After being warned about my blogging and twittering yesterday (none of which mention my workplace at all), I felt a bit gun-shy. I contemplated making my blog entirely private but then I realised that I’d never be able to track down the 5 or so people who actually read it and give them a password, so that was a bust. I thought about making my twitter feed private and I still might do that but I hate it really, especially since it’s really quite mundane. I toyed with the idea of getting offline entirely but nixed that pretty quick smart.

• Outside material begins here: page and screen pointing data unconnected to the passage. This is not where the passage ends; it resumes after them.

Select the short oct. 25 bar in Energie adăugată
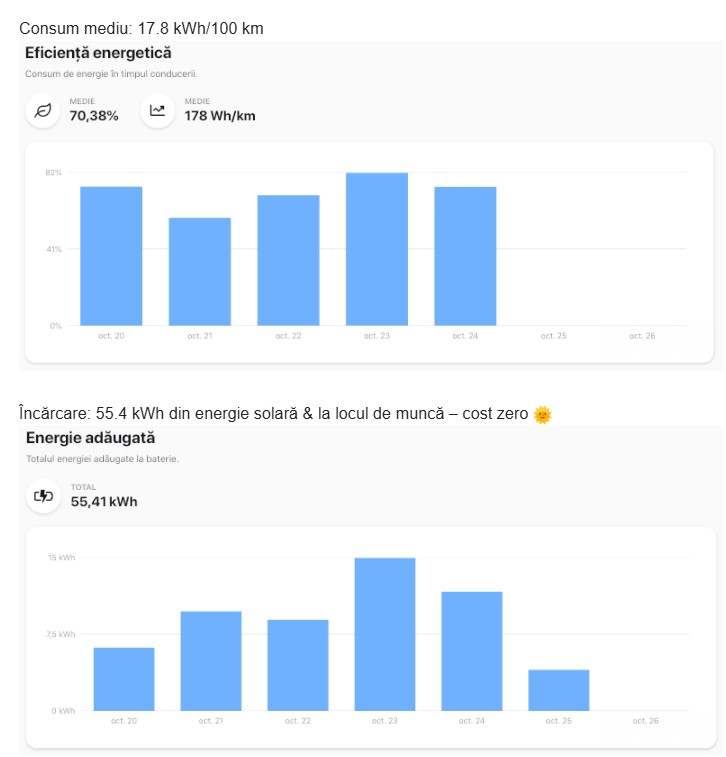This screenshot has height=757, width=726. (x=559, y=690)
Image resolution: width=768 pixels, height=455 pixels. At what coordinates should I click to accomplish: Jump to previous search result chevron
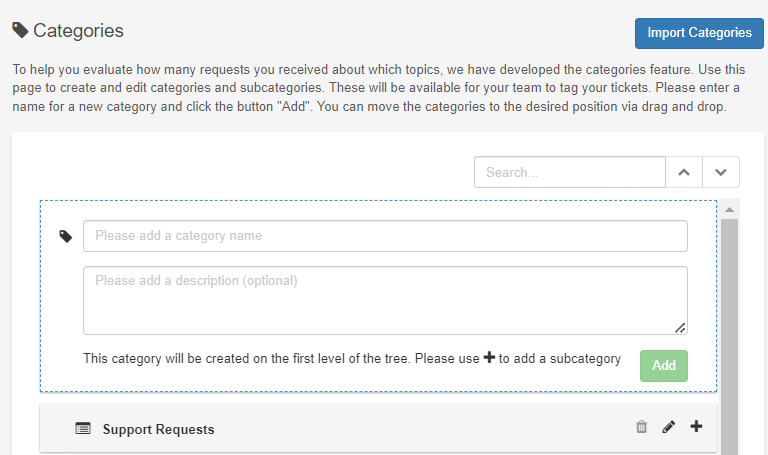pos(684,172)
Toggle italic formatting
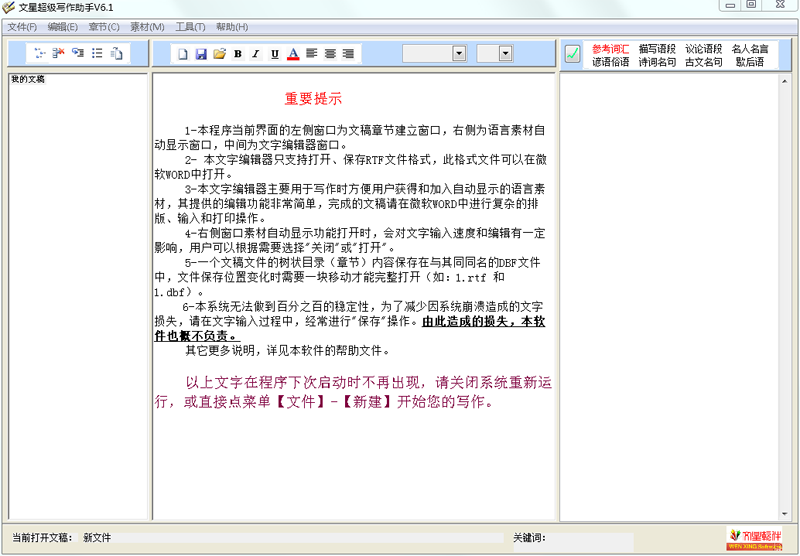Viewport: 800px width, 556px height. point(256,54)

It’s funny though – whenever these sorts of things have come to light in the media – someone being fired for blogging about work or posting on their facebook about something obviously work related – I scoffed at the poor buggers. Surely they knew better than to post about their workplace, especially by name and on their facebook page? Surely the company was 100% right and the poor sod was an idiot? But now it’s kinda happened to me and I see that it’s not so black and white. I thought I’d been smart by not ever mentioning my workplace by name, not publicising my blog on my facebook page and not connecting it to my full name. I thought by blogging about weight loss and fitness and a little bit of my life I was safe. But obviously not. I think the rules and understanding these days are so varying and unclear that everyone can interpret what it means to be “safe” online quite differently. And therein lies the problem.

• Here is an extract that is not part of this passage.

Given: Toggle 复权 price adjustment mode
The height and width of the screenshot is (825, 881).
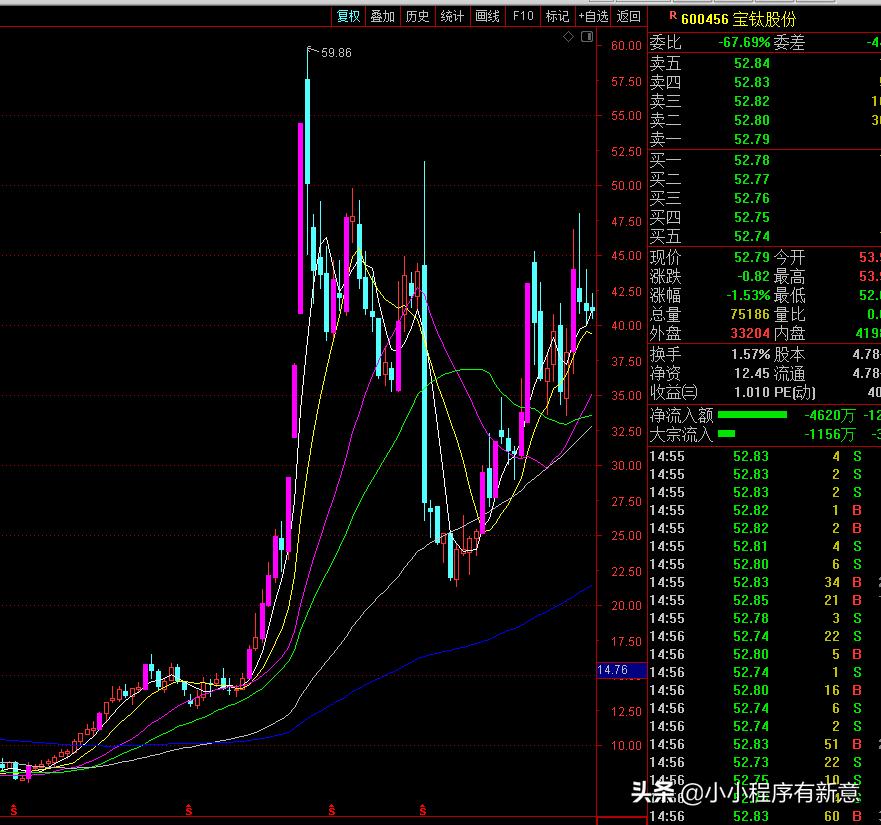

In a world where increasingly we all have more than one online presence, who sets the rules? Who interprets when a post, a tweet or a status update crosses the line? If only one person knows the truth behind the post – i.e. who it is, where they work – is that crossing the line? I’m genuinely interested and confused at the same time.
I’d like to think I’m not an idiot – I’m writing this post at home, before work, to be posted after work. I’m not complaining about my work, my colleagues, anything (although the weather these days is awful). I’m just puzzled about how I ended up even thinking about this at 7:23 on a cold winter’s morning.